Records to process>
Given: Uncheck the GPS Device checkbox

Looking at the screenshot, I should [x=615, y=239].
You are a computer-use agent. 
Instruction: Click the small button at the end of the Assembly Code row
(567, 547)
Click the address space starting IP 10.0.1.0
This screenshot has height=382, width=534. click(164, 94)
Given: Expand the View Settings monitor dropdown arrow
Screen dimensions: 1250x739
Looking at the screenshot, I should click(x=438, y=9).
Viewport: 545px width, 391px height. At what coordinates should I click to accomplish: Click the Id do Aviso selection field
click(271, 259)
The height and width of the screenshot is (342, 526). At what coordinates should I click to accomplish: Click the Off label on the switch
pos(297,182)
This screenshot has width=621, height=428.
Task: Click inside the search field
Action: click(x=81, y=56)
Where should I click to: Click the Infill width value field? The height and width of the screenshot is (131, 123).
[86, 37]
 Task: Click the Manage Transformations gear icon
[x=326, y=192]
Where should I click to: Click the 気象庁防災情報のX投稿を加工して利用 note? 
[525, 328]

Your task> Copy out every entry above, keeping each line unchanged.

Solved problem>
Given: Uncheck the GPS Device checkbox

Looking at the screenshot, I should [x=615, y=239].
You are a computer-use agent. 
Instruction: Click the small button at the end of the Assembly Code row
(567, 547)
Click the address space starting IP 10.0.1.0
This screenshot has height=382, width=534. click(164, 94)
Given: Expand the View Settings monitor dropdown arrow
Screen dimensions: 1250x739
Looking at the screenshot, I should click(x=438, y=9).
Viewport: 545px width, 391px height. At what coordinates should I click to accomplish: Click the Id do Aviso selection field
click(271, 259)
The height and width of the screenshot is (342, 526). At what coordinates should I click to accomplish: Click the Off label on the switch
pos(297,182)
This screenshot has width=621, height=428.
Task: Click inside the search field
Action: click(x=81, y=56)
Where should I click to: Click the Infill width value field? The height and width of the screenshot is (131, 123).
[86, 37]
 Task: Click the Manage Transformations gear icon
[x=326, y=192]
Where should I click to: Click the 気象庁防災情報のX投稿を加工して利用 note? 
[525, 328]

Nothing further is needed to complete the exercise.